=== Provided records ===

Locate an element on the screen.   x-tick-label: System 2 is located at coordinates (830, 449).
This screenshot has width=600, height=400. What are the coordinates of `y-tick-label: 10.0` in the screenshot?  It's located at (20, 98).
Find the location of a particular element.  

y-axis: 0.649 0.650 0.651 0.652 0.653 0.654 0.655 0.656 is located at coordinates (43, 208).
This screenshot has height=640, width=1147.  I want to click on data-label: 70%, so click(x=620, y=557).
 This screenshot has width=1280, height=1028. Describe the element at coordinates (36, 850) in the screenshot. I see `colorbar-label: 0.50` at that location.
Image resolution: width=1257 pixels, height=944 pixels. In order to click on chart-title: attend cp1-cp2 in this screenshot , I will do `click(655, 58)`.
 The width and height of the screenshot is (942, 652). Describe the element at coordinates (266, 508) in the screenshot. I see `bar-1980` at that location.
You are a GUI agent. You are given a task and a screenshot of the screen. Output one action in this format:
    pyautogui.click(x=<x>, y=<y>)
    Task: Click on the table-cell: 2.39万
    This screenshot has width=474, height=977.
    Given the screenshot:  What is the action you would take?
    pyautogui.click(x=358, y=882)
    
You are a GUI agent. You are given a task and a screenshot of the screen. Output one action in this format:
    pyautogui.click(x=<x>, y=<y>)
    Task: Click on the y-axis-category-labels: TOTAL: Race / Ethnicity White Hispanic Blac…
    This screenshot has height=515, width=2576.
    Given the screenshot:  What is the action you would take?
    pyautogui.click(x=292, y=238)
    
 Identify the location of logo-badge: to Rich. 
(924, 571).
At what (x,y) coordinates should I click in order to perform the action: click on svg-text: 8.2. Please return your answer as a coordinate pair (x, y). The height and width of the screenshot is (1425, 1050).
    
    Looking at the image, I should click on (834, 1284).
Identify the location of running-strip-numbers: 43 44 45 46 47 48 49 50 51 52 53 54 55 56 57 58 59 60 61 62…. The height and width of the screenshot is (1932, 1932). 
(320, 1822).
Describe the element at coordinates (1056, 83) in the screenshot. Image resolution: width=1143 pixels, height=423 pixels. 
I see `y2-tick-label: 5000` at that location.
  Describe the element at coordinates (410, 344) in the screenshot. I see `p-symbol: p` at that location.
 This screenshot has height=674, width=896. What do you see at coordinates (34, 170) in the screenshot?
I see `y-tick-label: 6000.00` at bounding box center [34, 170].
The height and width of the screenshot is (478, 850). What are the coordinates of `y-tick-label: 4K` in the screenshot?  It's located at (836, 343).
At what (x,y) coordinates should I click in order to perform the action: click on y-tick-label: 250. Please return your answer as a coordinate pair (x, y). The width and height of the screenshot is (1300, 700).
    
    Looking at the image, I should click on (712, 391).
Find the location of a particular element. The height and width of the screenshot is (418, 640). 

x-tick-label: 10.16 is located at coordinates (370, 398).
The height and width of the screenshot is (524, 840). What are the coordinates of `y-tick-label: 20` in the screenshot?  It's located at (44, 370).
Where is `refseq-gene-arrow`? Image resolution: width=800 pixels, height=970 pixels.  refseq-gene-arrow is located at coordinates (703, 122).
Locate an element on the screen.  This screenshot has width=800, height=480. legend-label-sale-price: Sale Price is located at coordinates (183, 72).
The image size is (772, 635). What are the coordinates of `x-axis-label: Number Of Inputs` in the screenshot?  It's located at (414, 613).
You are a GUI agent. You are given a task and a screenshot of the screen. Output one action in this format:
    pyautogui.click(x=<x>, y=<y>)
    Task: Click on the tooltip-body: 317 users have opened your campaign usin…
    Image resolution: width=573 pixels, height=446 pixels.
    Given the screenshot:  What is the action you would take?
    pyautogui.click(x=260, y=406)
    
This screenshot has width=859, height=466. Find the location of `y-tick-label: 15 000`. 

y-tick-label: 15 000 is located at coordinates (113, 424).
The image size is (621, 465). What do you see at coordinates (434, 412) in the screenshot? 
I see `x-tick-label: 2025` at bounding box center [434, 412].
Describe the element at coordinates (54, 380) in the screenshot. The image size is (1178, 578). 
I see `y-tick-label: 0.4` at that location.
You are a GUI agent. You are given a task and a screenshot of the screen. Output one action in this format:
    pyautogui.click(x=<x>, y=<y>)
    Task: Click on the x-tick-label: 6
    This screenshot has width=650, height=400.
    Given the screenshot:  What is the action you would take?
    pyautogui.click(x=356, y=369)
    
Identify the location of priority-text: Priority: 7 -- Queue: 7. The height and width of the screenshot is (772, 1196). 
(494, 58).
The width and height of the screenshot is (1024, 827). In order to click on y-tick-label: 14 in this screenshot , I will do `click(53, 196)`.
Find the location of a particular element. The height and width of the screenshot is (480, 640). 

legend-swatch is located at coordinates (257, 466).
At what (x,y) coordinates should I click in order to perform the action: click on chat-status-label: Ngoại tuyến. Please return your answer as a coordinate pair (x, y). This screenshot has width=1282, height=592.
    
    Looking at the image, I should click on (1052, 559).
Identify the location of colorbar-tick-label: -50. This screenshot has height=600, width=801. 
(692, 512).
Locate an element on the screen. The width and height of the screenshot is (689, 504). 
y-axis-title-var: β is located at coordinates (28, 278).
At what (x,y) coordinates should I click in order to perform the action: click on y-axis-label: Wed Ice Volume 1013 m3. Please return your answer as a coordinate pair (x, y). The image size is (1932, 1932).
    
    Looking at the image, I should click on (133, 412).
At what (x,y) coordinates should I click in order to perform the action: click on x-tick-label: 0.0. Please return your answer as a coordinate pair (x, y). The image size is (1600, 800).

===

> [Requirement]:
Convert the lines above into a numbered list, omitting any blank lines.

> [Solution to the problem]:
1. Locate an element on the screen.   x-tick-label: System 2 is located at coordinates (830, 449).
2. This screenshot has width=600, height=400. What are the coordinates of `y-tick-label: 10.0` in the screenshot?  It's located at (20, 98).
3. Find the location of a particular element.  
4. y-axis: 0.649 0.650 0.651 0.652 0.653 0.654 0.655 0.656 is located at coordinates (43, 208).
5. This screenshot has height=640, width=1147.  I want to click on data-label: 70%, so click(x=620, y=557).
6.  This screenshot has width=1280, height=1028. Describe the element at coordinates (36, 850) in the screenshot. I see `colorbar-label: 0.50` at that location.
7. Image resolution: width=1257 pixels, height=944 pixels. In order to click on chart-title: attend cp1-cp2 in this screenshot , I will do `click(655, 58)`.
8.  The width and height of the screenshot is (942, 652). Describe the element at coordinates (266, 508) in the screenshot. I see `bar-1980` at that location.
9. You are a GUI agent. You are given a task and a screenshot of the screen. Output one action in this format:
10.     pyautogui.click(x=<x>, y=<y>)
11.     Task: Click on the table-cell: 2.39万
12.     This screenshot has width=474, height=977.
13.     Given the screenshot:  What is the action you would take?
14.     pyautogui.click(x=358, y=882)
15. You are a GUI agent. You are given a task and a screenshot of the screen. Output one action in this format:
16.     pyautogui.click(x=<x>, y=<y>)
17.     Task: Click on the y-axis-category-labels: TOTAL: Race / Ethnicity White Hispanic Blac…
18.     This screenshot has height=515, width=2576.
19.     Given the screenshot:  What is the action you would take?
20.     pyautogui.click(x=292, y=238)
21.  Identify the location of logo-badge: to Rich. 
22. (924, 571).
23. At what (x,y) coordinates should I click in order to perform the action: click on svg-text: 8.2. Please return your answer as a coordinate pair (x, y). The height and width of the screenshot is (1425, 1050).
24.     Looking at the image, I should click on (834, 1284).
25. Identify the location of running-strip-numbers: 43 44 45 46 47 48 49 50 51 52 53 54 55 56 57 58 59 60 61 62…. The height and width of the screenshot is (1932, 1932). 
26. (320, 1822).
27. Describe the element at coordinates (1056, 83) in the screenshot. Image resolution: width=1143 pixels, height=423 pixels. 
28. I see `y2-tick-label: 5000` at that location.
29.   Describe the element at coordinates (410, 344) in the screenshot. I see `p-symbol: p` at that location.
30.  This screenshot has height=674, width=896. What do you see at coordinates (34, 170) in the screenshot?
31. I see `y-tick-label: 6000.00` at bounding box center [34, 170].
32. The height and width of the screenshot is (478, 850). What are the coordinates of `y-tick-label: 4K` in the screenshot?  It's located at (836, 343).
33. At what (x,y) coordinates should I click in order to perform the action: click on y-tick-label: 250. Please return your answer as a coordinate pair (x, y). The width and height of the screenshot is (1300, 700).
34.     Looking at the image, I should click on (712, 391).
35. Find the location of a particular element. The height and width of the screenshot is (418, 640). 
36. x-tick-label: 10.16 is located at coordinates (370, 398).
37. The height and width of the screenshot is (524, 840). What are the coordinates of `y-tick-label: 20` in the screenshot?  It's located at (44, 370).
38. Where is `refseq-gene-arrow`? Image resolution: width=800 pixels, height=970 pixels.  refseq-gene-arrow is located at coordinates (703, 122).
39. Locate an element on the screen.  This screenshot has width=800, height=480. legend-label-sale-price: Sale Price is located at coordinates (183, 72).
40. The image size is (772, 635). What are the coordinates of `x-axis-label: Number Of Inputs` in the screenshot?  It's located at (414, 613).
41. You are a GUI agent. You are given a task and a screenshot of the screen. Output one action in this format:
42.     pyautogui.click(x=<x>, y=<y>)
43.     Task: Click on the tooltip-body: 317 users have opened your campaign usin…
44.     Image resolution: width=573 pixels, height=446 pixels.
45.     Given the screenshot:  What is the action you would take?
46.     pyautogui.click(x=260, y=406)
47. This screenshot has width=859, height=466. Find the location of `y-tick-label: 15 000`. 
48. y-tick-label: 15 000 is located at coordinates (113, 424).
49. The image size is (621, 465). What do you see at coordinates (434, 412) in the screenshot? 
50. I see `x-tick-label: 2025` at bounding box center [434, 412].
51. Describe the element at coordinates (54, 380) in the screenshot. The image size is (1178, 578). 
52. I see `y-tick-label: 0.4` at that location.
53. You are a GUI agent. You are given a task and a screenshot of the screen. Output one action in this format:
54.     pyautogui.click(x=<x>, y=<y>)
55.     Task: Click on the x-tick-label: 6
56.     This screenshot has width=650, height=400.
57.     Given the screenshot:  What is the action you would take?
58.     pyautogui.click(x=356, y=369)
59. Identify the location of priority-text: Priority: 7 -- Queue: 7. The height and width of the screenshot is (772, 1196). 
60. (494, 58).
61. The width and height of the screenshot is (1024, 827). In order to click on y-tick-label: 14 in this screenshot , I will do `click(53, 196)`.
62. Find the location of a particular element. The height and width of the screenshot is (480, 640). 
63. legend-swatch is located at coordinates (257, 466).
64. At what (x,y) coordinates should I click in order to perform the action: click on chat-status-label: Ngoại tuyến. Please return your answer as a coordinate pair (x, y). This screenshot has width=1282, height=592.
65.     Looking at the image, I should click on (1052, 559).
66. Identify the location of colorbar-tick-label: -50. This screenshot has height=600, width=801. 
67. (692, 512).
68. Locate an element on the screen. The width and height of the screenshot is (689, 504). 
69. y-axis-title-var: β is located at coordinates (28, 278).
70. At what (x,y) coordinates should I click in order to perform the action: click on y-axis-label: Wed Ice Volume 1013 m3. Please return your answer as a coordinate pair (x, y). The image size is (1932, 1932).
71.     Looking at the image, I should click on (133, 412).
72. At what (x,y) coordinates should I click in order to perform the action: click on x-tick-label: 0.0. Please return your answer as a coordinate pair (x, y). The image size is (1600, 800).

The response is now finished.